Cortisol increases blood sugar by breaking down muscles, which is a process called gluconeogenesis. That is bad for two things : muscles are our fat burning machines! Muscles are the reason we burn fat even when we’re resting, meaning, we’re destroying a very valuable asset for our beach body pursuit!
Second, when blood sugar increases, insulin increases too, and… Insulin is a fat storage hormone!
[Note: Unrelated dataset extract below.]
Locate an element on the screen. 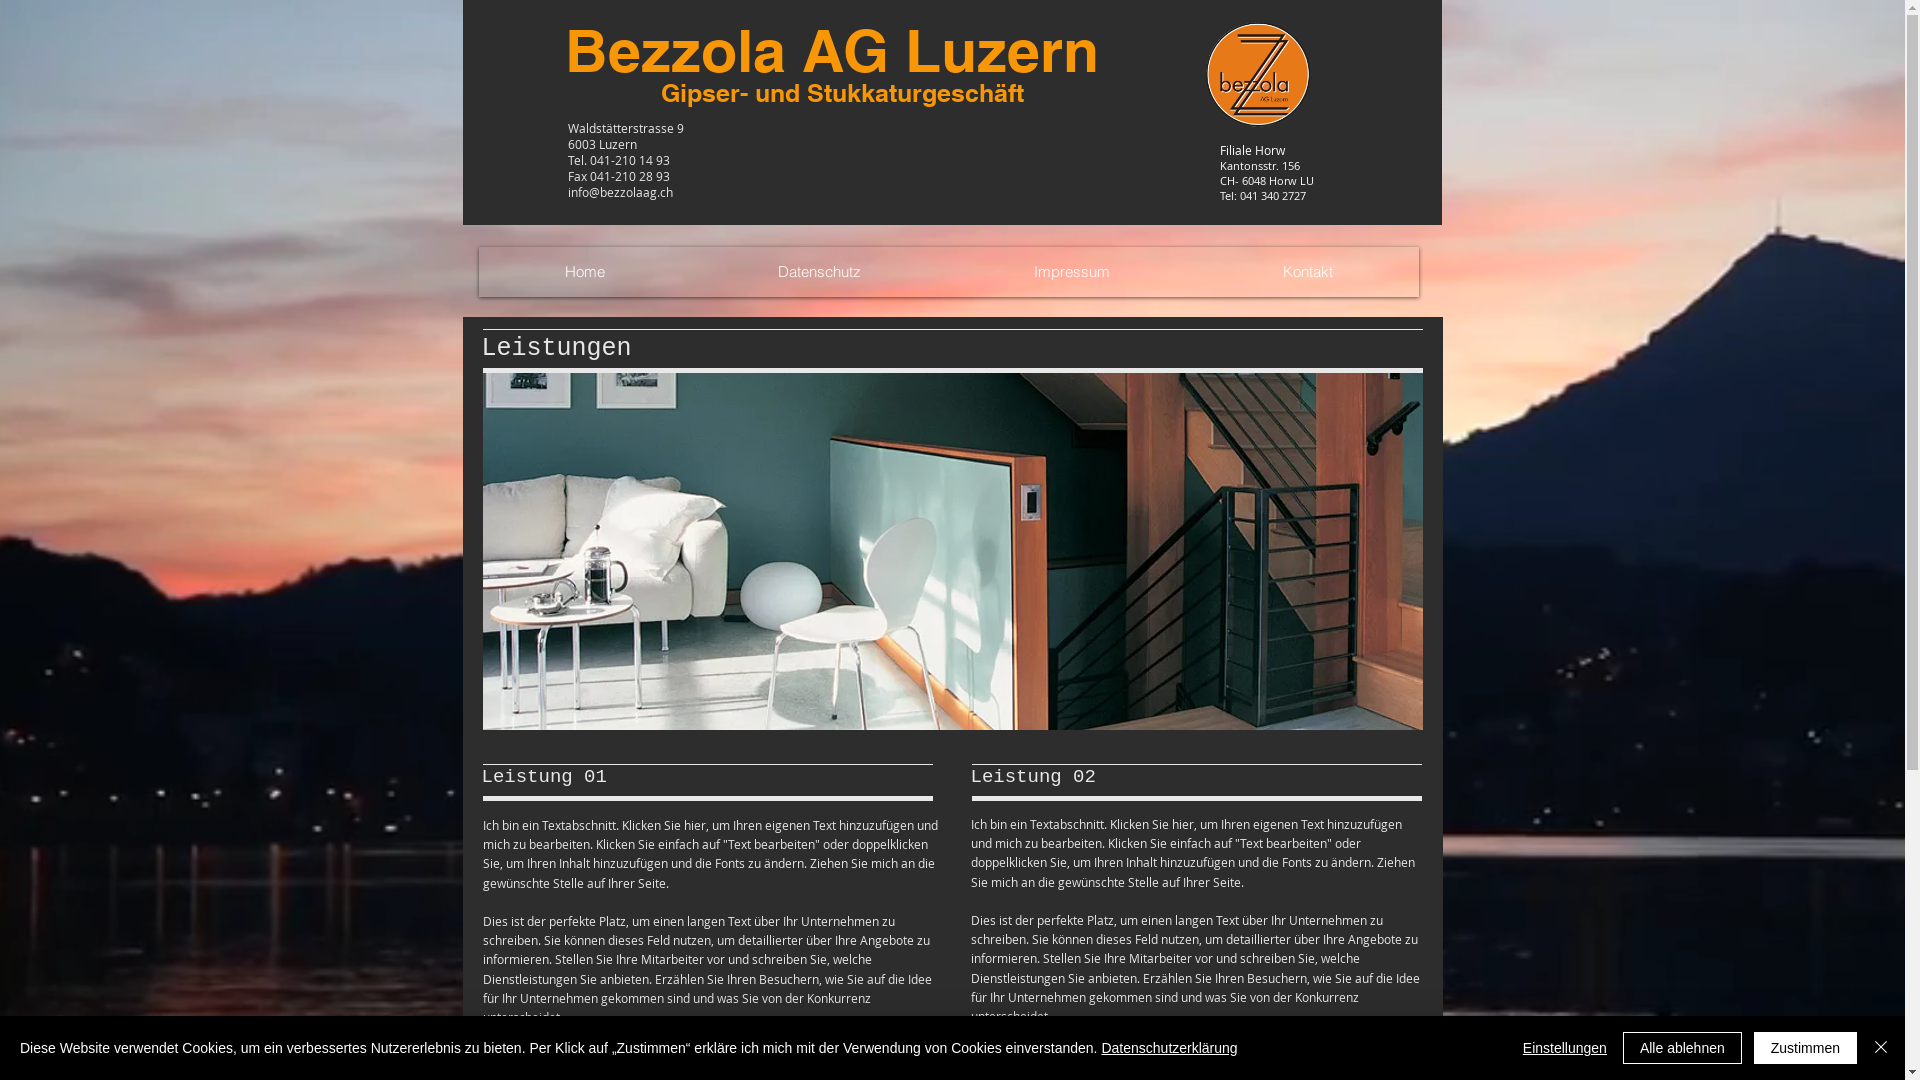 The height and width of the screenshot is (1080, 1920). Datenschutz is located at coordinates (818, 272).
It puts all the glucose away: in our muscles, liver, and fat tissue. After only one night of poor sleep, we become as insulin resistant as a pre-diabetic! A study was made on 9 athletic participants and it showed that after only 3 nights of poor sleep, they became as insulin resistant as a type 2 diabetic! Luckily, the effects were reversed once they went back to the right amount of sleep. But that shows you how much of a role sleep has in regulating our hormones!
Okay, cool, so now everyone understands that insulin is a fat storage hormone. But, there’s more! Cortisol is actually responsible for the accumulation of visceral fat! Pretty much the opposite of the magic fat… This is the type of fat that grows in the belly and around the organs : the fat we want to avoid at all costs because it is associated with coronary heart disease and all of that fun bunch. It is also a very stubborn type of fat that is very difficult to lose. Visceral fat is also associated with a decline in cognitive function. The size of your brain literally decreases as the size of your belly increases. In other words : as you get fat, you get stupid.
Leptin and Ghrelin
I briefly touched base on these earlier, but here is why they are so important when it comes to weight management. Sleep deprivation will trigger the release of ghrelin, the hunger hormone, which is why when we’re tired, we get hungry (needless to say, I am the last person you want to be around when I am tired/hungry!). And if that wasn’t enough, our leptin, the satiation hormone, is reduced. To put things into perspective and give you a few numbers, after one night of poor sleep, leptin is suppressed by 18%, ghrelin is increased by 28%, and appetite is increased by 23%! We also will be more attracted to high palatable foods (aka processed crap) and therefore make poor food choices. You can have all the will power in the world, but you won’t be able to fight off your biology (unless you’re David Goggins).
To sum things up: blood sugar goes up, insulin goes up (fat storage), ghrelin goes up (we’re hungry), leptin goes down (we don’t stop eating when we should). If you still don’t understand how sleep affects weight loss, I suggest you take some rest and reread how sleep deprivation impacts the brain (no offense 😉).